Working for someone who held the role you want can create an uncomfortable situation. Should Kafka call the play he thinks Daboll wants to run or the one he prefers? Kafka said it's a non-issue.
"We talk all the time about those type of things and how we want to run things," he said. "When you're in a training camp mode, it's evaluation. You're evaluating the players; you're evaluating the scheme. So, there's a balance of that, but again, me and Dabs talk all the time about how we want to attack certain defenses. How we want to attack certain teams. How we want to use our players. So, that's been an open conversation since the day I got here."
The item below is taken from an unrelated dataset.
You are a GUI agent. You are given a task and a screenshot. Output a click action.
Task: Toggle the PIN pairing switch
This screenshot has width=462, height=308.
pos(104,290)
Although his background prepared him for the job, play-calling is like driving a race car – there's much more pressure the first time you actually do it. Hundreds of decisions are required within a short time span, any play can disrupt the plan for the next snap, and the call must be transmitted to the quarterback quickly and distinctly.
Kafka is getting the hang of it.
"It's been fun," he said. "I'd say the biggest thing right now is just the coach to quarterback communication. That's probably one of the biggest things that we've talked about. Just making sure I can get them the play fast, clearly. You know, sometimes I get excited and amped up and might be a little too high with my volume. But I think that's probably been the biggest thing right now. … I'm probably just screaming it too fast, and then all of a sudden it comes out a little too muddled."
Kafka will iron out those flaws in the preseason and be ready to go should the job be his when the regular season begins.